> TEXTAUSZUG
Von Norbert Bischof (1989) stammt das Zürcher Modell der sozialen Motivation. Der Psychologe nennt drei Grundmotive, die Menschen auf aller Welt durchs Leben leiten: Sicherheit, Erregung, Autonomie:
- Sicherheit: Der Mensch trägt das Bedürfnis nach Beständigkeit, Stabilität, Sicherheit und Ausgleich in sich. Er sehnt sich nach Bindung und Fürsorge, Heimat und Tradition. Dieses Motiv ist angesprochenen, wenn es um den Wunsch der Mitarbeiter nach einem sicheren Arbeitsplatz geht oder der Wunsch nach gutem Betriebsklima und gelungener Zusammenarbeit der Mitarbeitenden.
- Erregung: Der Mensch sucht neue Reize, er will einzigartig sein, aus dem Gewohnten ausbrechen und aktiv sein. Aus diesem Motiv heraus suchen Mitarbeiter neue Aufgaben und sie wollen Dinge anders tun als bisher.
- Autonomie: Der Mensch will nach oben streben, Leistung zeigen, Erfolg und Überlegenheit genießen, sich gegen andere durchsetzen, sein Territorium erweitern. Die interne Kommunikation kann dieses Motiv ansprechen durch die Erwartung an höhere Leistung durch eine neue Maschine oder Karrieremöglichkeiten durch den Zukauf eines anderen Unternehmens.
Die individuelle Stärke der 3 Grundmotive entscheidet letztlich auch über den Beruf, den ein Mensch sucht: Künstler sind stärker vom Erregungsmotiv gesteuert, Controller von Autonomie und Kontrolle, Krankenpfleger vom Sicherheitsmotiv. Die Motive bestimmen auch, wie Menschen denken: Sind sie eher ängstlich, suchen sie Sicherheit, sehen genauer hin und beachten Details. Streben sie nach Autonomie und Überlegenheit wenden sie stärker Regeln an und wollen regeln. Das Erregungsmotiv erweitert den Handlungsspielraum durch ungewöhnliches und kreatives Denken.

> AUFGABEN
1 > Beantworten Sie anhand des Textauszugs zum Zürcher Modell folgende Fragen:
(a) Von wem stammt das Zürcher Modell der sozialen Motivation, und aus welchem Jahr?
(b) Was suchen Mitarbeiter aus dem Erregungsmotiv heraus?
(c) Von welchem Motiv sind Krankenpfleger laut dem Text gesteuert?
2 > Setzen Sie den Text zum Zürcher Modell der sozialen Motivation im Anschluss an seinen letzten Satz fort.

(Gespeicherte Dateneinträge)
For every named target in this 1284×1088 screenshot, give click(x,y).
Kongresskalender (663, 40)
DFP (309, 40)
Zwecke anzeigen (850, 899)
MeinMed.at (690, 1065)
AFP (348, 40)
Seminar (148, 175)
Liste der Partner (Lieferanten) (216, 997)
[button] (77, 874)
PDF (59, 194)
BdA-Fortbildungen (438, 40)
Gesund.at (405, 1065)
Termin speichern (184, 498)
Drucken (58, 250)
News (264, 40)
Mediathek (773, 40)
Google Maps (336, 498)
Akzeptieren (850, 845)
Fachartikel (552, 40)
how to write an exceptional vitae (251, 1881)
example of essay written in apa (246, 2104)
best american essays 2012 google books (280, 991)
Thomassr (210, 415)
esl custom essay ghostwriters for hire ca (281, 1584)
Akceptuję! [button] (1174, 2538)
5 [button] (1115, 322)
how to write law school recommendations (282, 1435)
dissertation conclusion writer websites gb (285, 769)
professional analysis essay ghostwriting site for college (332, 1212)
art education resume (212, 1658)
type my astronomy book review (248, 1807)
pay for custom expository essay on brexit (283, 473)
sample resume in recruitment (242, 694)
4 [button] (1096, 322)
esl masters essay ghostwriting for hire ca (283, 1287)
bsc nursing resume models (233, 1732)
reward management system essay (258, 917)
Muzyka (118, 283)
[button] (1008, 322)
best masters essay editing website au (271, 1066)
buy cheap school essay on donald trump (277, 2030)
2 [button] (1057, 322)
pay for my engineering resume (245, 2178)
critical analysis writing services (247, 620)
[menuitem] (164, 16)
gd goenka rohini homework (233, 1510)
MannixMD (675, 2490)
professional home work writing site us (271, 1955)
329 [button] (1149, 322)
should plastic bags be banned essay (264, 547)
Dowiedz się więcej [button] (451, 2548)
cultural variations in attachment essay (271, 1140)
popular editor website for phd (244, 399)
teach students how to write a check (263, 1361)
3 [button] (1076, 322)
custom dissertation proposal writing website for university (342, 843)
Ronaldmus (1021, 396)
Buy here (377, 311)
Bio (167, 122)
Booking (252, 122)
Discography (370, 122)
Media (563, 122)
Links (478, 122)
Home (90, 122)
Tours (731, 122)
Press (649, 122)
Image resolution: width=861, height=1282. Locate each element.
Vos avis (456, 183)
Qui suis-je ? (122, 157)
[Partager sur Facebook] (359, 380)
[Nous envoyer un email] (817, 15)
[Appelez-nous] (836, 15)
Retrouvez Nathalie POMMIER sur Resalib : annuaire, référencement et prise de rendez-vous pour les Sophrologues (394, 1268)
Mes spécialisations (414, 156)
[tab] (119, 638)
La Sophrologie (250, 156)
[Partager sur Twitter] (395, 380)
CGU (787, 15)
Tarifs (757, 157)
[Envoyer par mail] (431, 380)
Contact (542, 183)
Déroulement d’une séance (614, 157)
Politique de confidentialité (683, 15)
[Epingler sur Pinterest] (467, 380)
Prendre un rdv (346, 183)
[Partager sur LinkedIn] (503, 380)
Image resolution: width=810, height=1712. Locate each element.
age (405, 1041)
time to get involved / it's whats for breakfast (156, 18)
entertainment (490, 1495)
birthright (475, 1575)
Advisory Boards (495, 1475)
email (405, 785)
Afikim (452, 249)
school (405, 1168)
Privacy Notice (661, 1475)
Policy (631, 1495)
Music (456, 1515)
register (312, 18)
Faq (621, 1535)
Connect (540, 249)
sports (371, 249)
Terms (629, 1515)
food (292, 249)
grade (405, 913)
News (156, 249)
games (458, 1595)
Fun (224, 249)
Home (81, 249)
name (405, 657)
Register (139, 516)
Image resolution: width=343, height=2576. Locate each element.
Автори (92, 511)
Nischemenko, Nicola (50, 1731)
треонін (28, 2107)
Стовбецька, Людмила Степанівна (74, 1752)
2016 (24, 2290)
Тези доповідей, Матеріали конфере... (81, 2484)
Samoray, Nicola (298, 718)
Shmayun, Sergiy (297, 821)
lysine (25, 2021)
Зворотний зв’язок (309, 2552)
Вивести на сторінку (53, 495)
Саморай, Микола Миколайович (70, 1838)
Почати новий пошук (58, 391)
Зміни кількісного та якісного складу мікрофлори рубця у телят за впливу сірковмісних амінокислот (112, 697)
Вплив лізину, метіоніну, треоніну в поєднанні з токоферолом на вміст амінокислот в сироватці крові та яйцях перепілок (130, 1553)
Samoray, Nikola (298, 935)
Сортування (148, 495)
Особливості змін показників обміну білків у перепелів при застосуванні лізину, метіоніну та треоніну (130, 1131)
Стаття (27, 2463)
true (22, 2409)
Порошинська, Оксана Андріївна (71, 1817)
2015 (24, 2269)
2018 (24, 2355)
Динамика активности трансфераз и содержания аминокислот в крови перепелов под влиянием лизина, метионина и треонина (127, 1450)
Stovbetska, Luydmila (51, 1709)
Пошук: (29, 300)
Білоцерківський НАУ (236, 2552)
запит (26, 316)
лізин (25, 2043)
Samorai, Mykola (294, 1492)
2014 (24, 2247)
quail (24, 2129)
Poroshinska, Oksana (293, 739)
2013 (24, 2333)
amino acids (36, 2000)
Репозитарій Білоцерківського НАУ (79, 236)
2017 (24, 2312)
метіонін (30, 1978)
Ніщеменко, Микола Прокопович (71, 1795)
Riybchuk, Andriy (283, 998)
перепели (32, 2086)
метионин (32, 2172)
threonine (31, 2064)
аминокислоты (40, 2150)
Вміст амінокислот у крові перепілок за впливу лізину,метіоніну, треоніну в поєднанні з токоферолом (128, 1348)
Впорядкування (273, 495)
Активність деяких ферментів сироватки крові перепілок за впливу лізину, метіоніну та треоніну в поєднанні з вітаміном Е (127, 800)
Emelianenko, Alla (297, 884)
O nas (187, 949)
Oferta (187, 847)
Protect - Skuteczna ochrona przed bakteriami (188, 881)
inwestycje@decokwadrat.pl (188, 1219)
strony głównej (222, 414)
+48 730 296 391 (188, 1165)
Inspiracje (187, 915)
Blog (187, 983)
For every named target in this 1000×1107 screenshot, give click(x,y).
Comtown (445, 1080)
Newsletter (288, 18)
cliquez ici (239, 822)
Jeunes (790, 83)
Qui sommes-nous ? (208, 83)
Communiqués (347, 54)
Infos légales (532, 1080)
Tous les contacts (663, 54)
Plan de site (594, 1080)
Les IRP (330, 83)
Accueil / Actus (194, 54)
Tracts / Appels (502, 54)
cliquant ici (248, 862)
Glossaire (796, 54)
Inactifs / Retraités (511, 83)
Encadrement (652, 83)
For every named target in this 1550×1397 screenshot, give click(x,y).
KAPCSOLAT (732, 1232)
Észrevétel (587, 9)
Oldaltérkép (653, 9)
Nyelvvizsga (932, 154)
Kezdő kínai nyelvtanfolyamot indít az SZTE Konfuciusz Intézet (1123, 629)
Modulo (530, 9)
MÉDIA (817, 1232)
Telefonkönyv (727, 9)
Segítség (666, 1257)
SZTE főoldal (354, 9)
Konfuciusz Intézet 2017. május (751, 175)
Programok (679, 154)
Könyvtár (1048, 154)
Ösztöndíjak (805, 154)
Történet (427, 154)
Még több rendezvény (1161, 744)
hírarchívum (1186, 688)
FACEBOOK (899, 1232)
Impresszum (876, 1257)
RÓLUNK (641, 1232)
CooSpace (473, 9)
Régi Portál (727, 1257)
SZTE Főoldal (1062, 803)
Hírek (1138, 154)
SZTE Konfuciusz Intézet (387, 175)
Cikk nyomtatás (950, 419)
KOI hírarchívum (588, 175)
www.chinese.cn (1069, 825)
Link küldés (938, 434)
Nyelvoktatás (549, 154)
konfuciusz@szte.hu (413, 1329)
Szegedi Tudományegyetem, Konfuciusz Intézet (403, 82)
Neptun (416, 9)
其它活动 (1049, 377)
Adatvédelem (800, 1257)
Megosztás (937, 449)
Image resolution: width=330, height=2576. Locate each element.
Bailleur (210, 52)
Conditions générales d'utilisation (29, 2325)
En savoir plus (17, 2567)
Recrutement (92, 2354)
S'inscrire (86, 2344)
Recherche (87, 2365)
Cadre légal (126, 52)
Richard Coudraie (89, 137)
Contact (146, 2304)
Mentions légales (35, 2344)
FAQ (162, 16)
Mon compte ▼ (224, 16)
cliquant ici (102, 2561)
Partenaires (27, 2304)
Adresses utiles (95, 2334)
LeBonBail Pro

> ANTWORTEN
1 >
(a) Von Norbert Bischof, aus dem Jahr 1989.
(b) Sie suchen neue Aufgaben und wollen Dinge anders tun als bisher.
(c) Vom Sicherheitsmotiv.

2 >
Jedes Motivsystem hat eine positive und eine negative Seite, die gute suchen wir, die schlechte meiden wir – Sie haben in diesem Kapitel bereits das Angst- und Fluchtsystem sowie das Belohnungssystem kennen gelernt. So steuert uns das limbische System durchs Leben. Wir meiden Angst und Unsicherheit und suchen stattdessen Sicherheit und Geborgenheit. Wir meiden Niederlagen, Ärger, Wut und Unzufriedenheit und suchen stattdessen Überlegenheit, Siegesgefühl, Lob. Statt Langeweile suchen wir Genuss, Prickeln, Spaß, Spannung und Abwechslung.
Ein Beispiel, wie unterschiedliche Motive zu Herausforderungen für die interne Kommunikation werden: Ein Unternehmen will seine Position auf den internationalen Märkten durch schnelle und tief greifende Veränderungen ausbauen und sich schnell ausdehnen (Autonomie); jedoch suchen die Mitarbeiter im Heimatland Sicherheit, Veränderungen lösen Unsicherheit und Angst aus – zumindest drastische und schnelle. Die meisten Mitarbeiter sind deshalb nur dann für den Wandel zum internationalen Unternehmen zu gewinnen, wenn sie erst einmal erfahren, was ihnen bleibt, was ihnen auch weiterhin Halt und Orientierung gibt. Erst wenn die Mitarbeiter abschätzen können, auf was sie künftig bauen können, sind sie bereit, sich mit den Veränderungen und ihren Konsequenzen zu beschäftigen.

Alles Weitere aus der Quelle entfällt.